This project focused on analyzing vending machine transaction data to uncover insights into product performance, machine usage, and sales trends across different locations. The analysis aimed to help optimize product stocking, improve machine profitability, and enhance customer satisfaction.
Imported and cleaned transaction data using Pandas to ensure data quality and consistency.
Conducted exploratory data analysis (EDA) with Pandas and NumPy to summarize key metrics such as total sales, machine performance, and product categories.
Created visualizations using Matplotlib and Seaborn to display sales trends, top-selling products, and machine utilization across locations.
Applied grouping and aggregation techniques to identify best-selling items and high-performing vending machines.
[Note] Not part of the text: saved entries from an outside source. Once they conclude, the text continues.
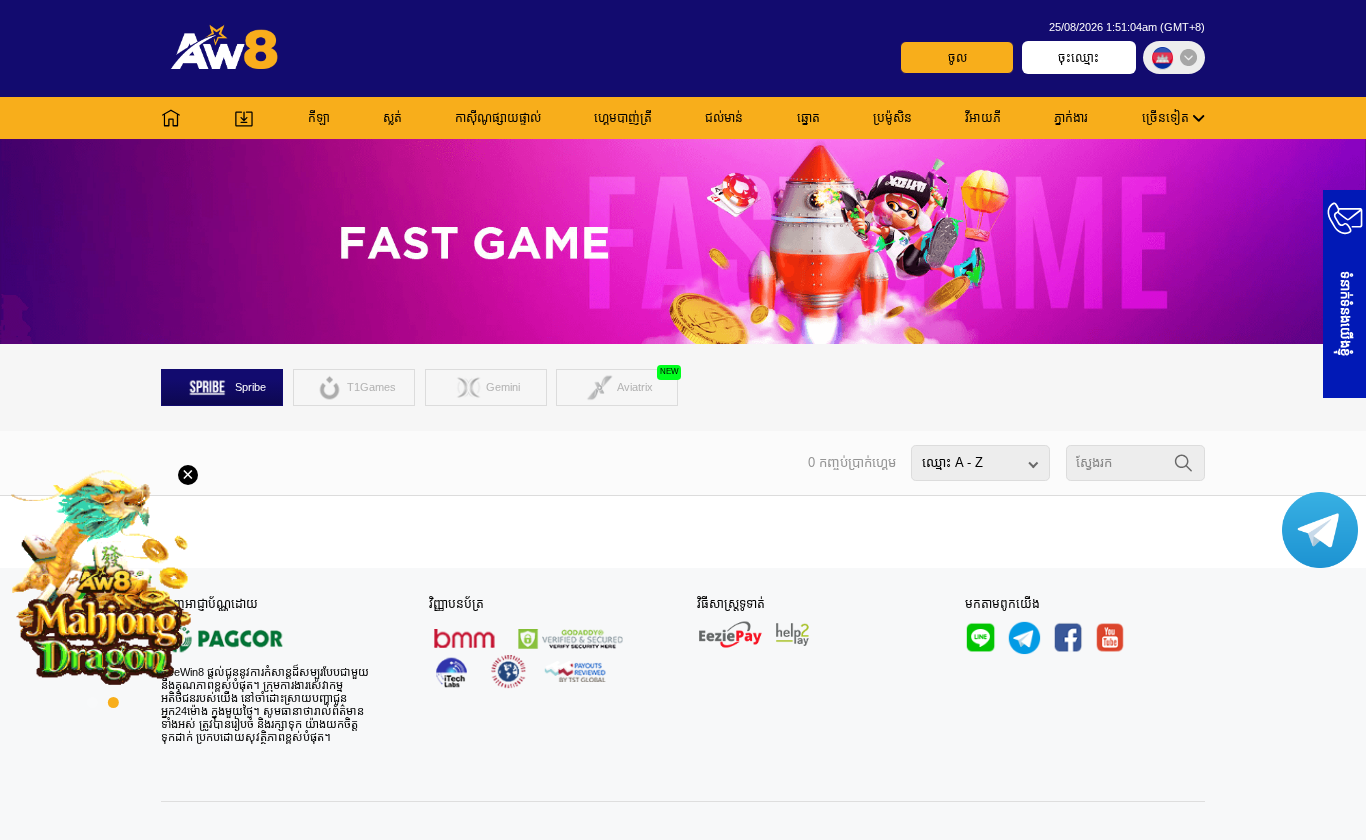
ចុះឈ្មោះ (1078, 58)
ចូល (957, 58)
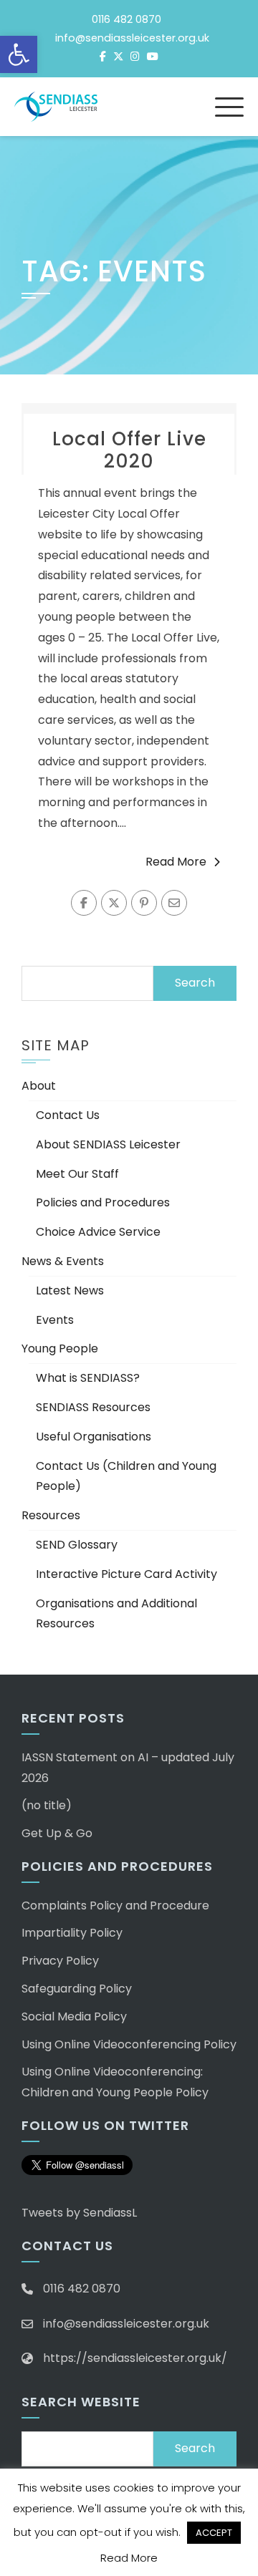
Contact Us (68, 1115)
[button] (18, 54)
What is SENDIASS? (88, 1378)
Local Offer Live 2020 (129, 450)
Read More (175, 861)
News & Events (63, 1261)
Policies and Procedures (103, 1202)
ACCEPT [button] (214, 2532)
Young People (60, 1348)
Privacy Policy (60, 1960)
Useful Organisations (93, 1436)
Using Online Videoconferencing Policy (129, 2044)
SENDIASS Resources (93, 1407)
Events (55, 1320)
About (39, 1086)
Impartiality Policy (72, 1932)
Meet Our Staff (77, 1174)
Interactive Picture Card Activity (126, 1574)
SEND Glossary (77, 1544)
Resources (51, 1515)
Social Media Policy (74, 2016)
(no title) (47, 1805)
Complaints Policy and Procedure (115, 1905)
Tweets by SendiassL (79, 2212)
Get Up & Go (57, 1833)
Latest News (70, 1290)
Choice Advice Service (98, 1232)
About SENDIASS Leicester (108, 1144)
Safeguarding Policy (77, 1988)
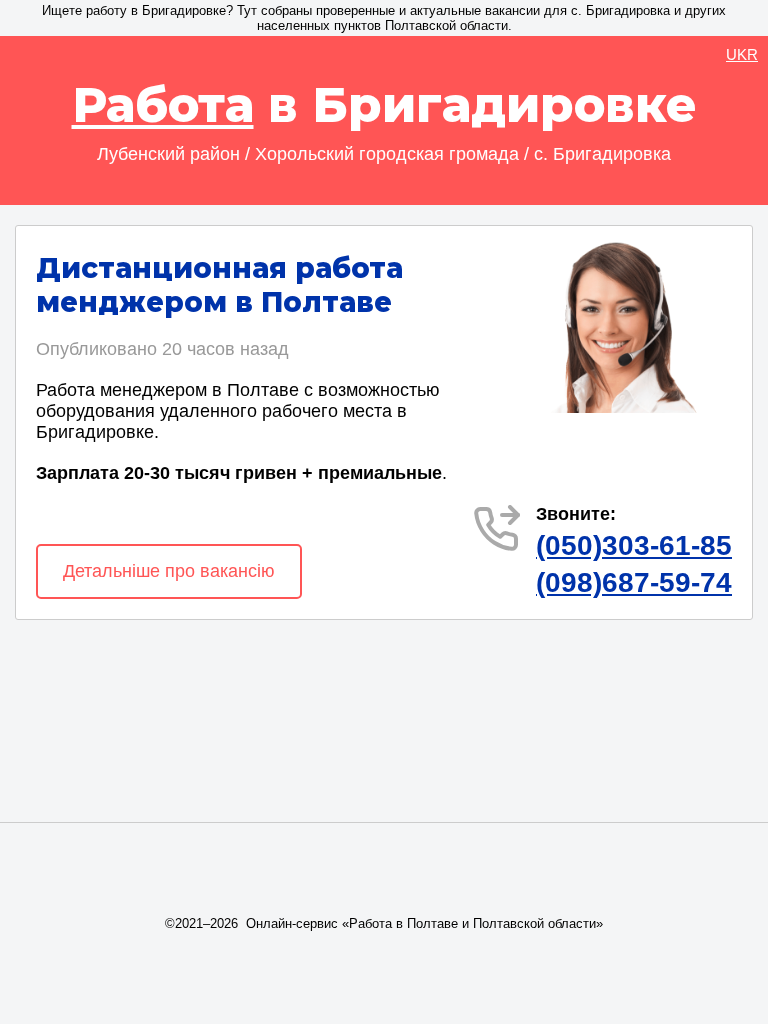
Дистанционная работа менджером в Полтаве (219, 285)
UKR (742, 54)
Derived actionable insights to guide recommendations on stock management and machine deployment.
Machines located in high-traffic areas recorded significantly higher sales than those in less accessible locations.
Snack and beverage categories accounted for the majority of total sales across all machines.
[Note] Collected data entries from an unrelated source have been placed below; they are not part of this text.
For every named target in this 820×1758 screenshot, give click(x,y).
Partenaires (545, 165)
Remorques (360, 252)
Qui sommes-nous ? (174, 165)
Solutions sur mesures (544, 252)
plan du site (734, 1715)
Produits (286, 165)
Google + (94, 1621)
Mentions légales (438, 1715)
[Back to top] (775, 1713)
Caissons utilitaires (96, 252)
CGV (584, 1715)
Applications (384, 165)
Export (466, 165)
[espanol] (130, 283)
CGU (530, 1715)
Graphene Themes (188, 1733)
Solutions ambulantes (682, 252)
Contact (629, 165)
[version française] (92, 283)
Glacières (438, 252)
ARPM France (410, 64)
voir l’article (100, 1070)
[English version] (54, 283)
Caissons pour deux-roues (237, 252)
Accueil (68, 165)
Several products showed consistently low sales volume, indicating overstocking or low customer interest.
Peak sales periods were observed during lunch hours and weekends, suggesting time-based customer purchase patterns.
Relocate low-performing machines to areas with higher customer traffic to maximize revenue.
Streamline inventory by focusing on fast-moving products and discontinuing underperforming items.
Adjust restocking schedules dynamically based on sales data to reduce stockouts and overstocking.
Introduce targeted promotions or combo offers during identified peak sales times to drive additional sales.